Adam: I think it’s difficult to be original, but I wouldn’t say that we haven’t scratched the surface. We’ve torn a hole in the surface. There is an immense amount of originality out there. Things can be created, things can be found and discovered, things can be combined. I think that you can create new ways of seeing.

Robin: There are still original things out there, but Adam expressed this idea to me a long time ago that ideas are tangible. It’s like the guy that created the microwave. There was a guy who was working in one part of the world and he created this thing and it was a guy who was working in a different part of the world and he never talked to the other guy. The thing is they created the same type of mechanism at the same time.

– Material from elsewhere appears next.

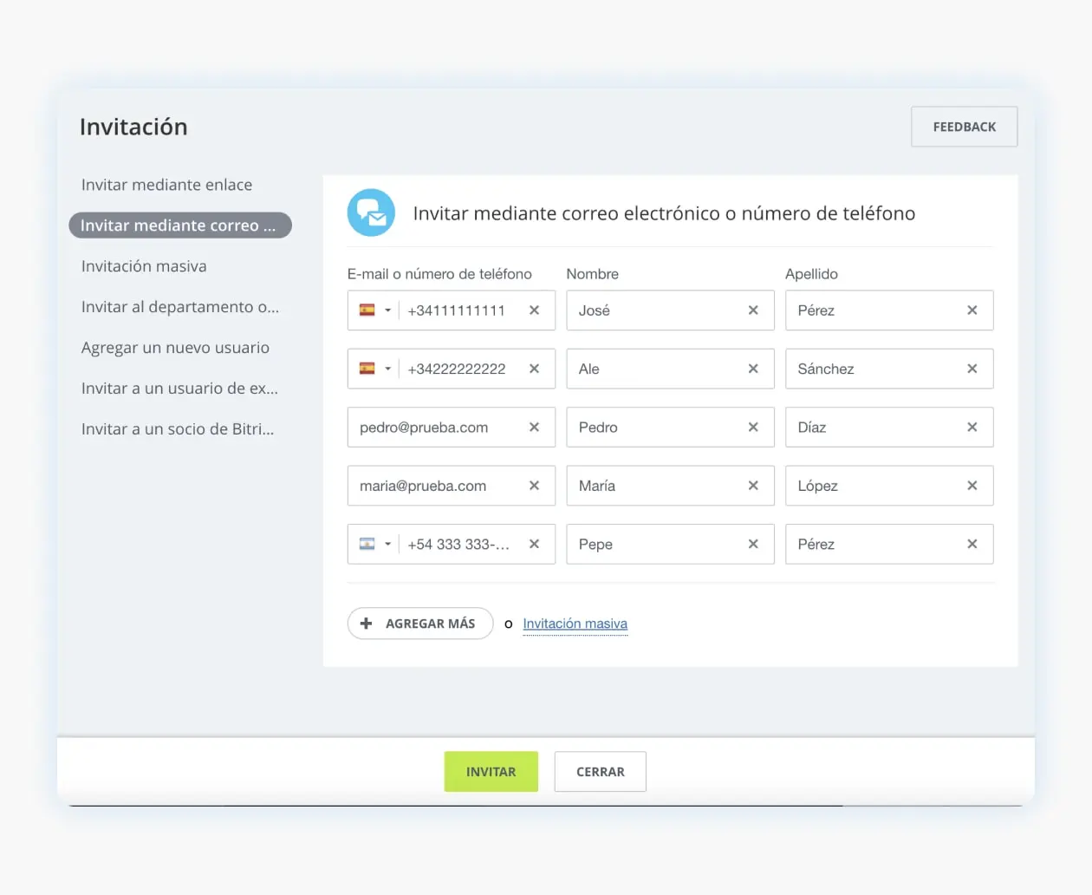
Task: Clear the María name field
Action: pyautogui.click(x=753, y=486)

Looking. That’s where I get inspiration. There was a period of time where we got so busy and so involved in ourselves that we stopped looking. I felt we were getting a little stale. There are so many creatives out there that are doing such great things. It’s not about copying, it’s about being inspired. Sometimes you can be inspired by somebody and see something somewhere and you can do something completely different but it inspired you. I think that’s the biggest thing to just keep looking. To follow a blog, to follow Instagram, to search out new people, to look at things you hadn’t looked before. When we really started to say “Okay, we’re getting stagnant how do we grow our business? What do we do?” That was it. We started looking and we started with the people and then we went to people we didn’t know and we branched out from there.